Part of Cameron’s new medication routine included nebulising him every four hours. I had my six-month check-up at the pulmonologist that afternoon, to which I had to take Cameron as he was due for a feed while I was there. (I’m only going to start expressing a bottle for him when he gets to eight weeks for those who think I’m overcomplicating matters.) Worried about the traffic, my mom and I decided to leave early for the pulmonologist and stop to buy a nebuliser on the way. And then the drama began. I was carrying Cameron to the car in his carry cot and I missed the last step on the way out. This resulted in me putting the carry cot down with some serious force as I collapsed on all fours. Super-sized dose of the mothering guilt! Cameron got such a fright he burst into tears but mercifully was absolutely fine as he was well cushioned. I immediately picked him up to console him. My mom rushed downstairs and started consoling me – at which point I burst into tears! We re-evaluated our plans and I left Cameron with my mom while I rushed out for the nebuliser. I cried all the way there, popping rescue remedy pills at every robot. I hobbled into the pharmacy, and demanded a nebuliser from the first shop assistant unfortunate to cross my path. On the trip home I managed to calm myself somewhat. I picked up my mom and Cameron and off to the pulmonologist we went. On arrival at his rooms we were met with a full waiting room – never a good sign at 16:30. That visit ended up taking two hours, during which time the events of the last four hours caught up with me. By the time we left, the sun was setting and I was absolutely exhausted.

I’ve been doing a lot of thinking since then and have titled this post ‘Reality check’ because that’s exactly what this week was in two ways.
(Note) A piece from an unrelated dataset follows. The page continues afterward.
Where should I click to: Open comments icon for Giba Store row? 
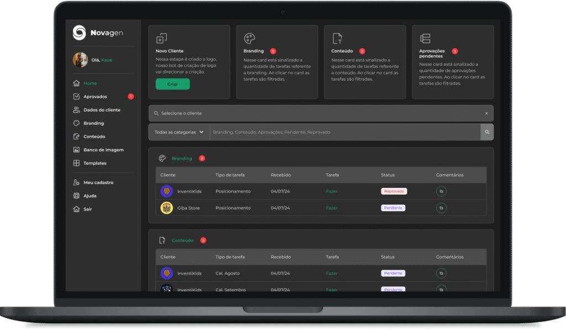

Firstly it was a reminder of just how little Cameron still is. Time has really warped for me in the last six weeks. On one hand it feels like Cameron has been here for months, which makes me a little complacent when planning outings. On the other hand I have to remember that he’s only two weeks past his due date which means I should be treating him more like a two-week old, and major adventuring is definitely not on the cards for two-week olds. In addition, he is still bonding with Col and I and leaving him with others (no matter how loving and wonderful those others are) is still a stressful experience for him.
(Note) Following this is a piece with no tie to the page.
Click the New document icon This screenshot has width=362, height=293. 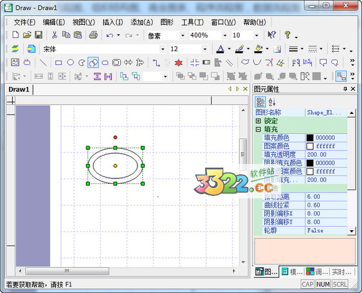(x=16, y=36)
The second reality check applied to how much I can realistically expect to do at the moment. Up until now I’ve been focusing solely on Cameron with one or two house-bound tasks on the side. However, trying to expand this focus while my parents were here has highlighted how much life has changed for me. I set incredibly high expectations for myself and once again I am having to reign those in – something I was challenged with during my pregnancy as well. With this comes the feeling of inadequacy as I see odd jobs around the house that need attention. I have to fight hard against these thoughts, remind myself of the season I am in and remember to be gentle with myself.
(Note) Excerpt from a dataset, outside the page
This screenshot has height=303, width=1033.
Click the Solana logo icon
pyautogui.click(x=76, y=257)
As I sit here, out of the corner of my eye I can see the canvases I was given by the wonderful EMD team when I resigned in June. On one of them is Isaiah 40:11, the last line of which I repeat to myself like some sort of mantra:

He tends his flock like a shepherd:

He gathers the lambs in his arms

and carries them close to his heart;

he gently leads those that have young.

Another of the canvases says, ‘Love never fails.’ In the last two days I’ve fallen in love with Cameron on a whole new level. I love how he smells, his little noises, his expressions, how peacefully he sleeps. I sit for ages just staring at him. And in those moments with my precious baby boy, that love just rises and swells, completely and utterly overwhelming every part of me. God always knows just what we need, and I know this new level of love I feel for Cam is a well-timed gift. As a result, when I reflect on this tough week, all I feel is gratitude that I get to be on this amazing journey of motherhood.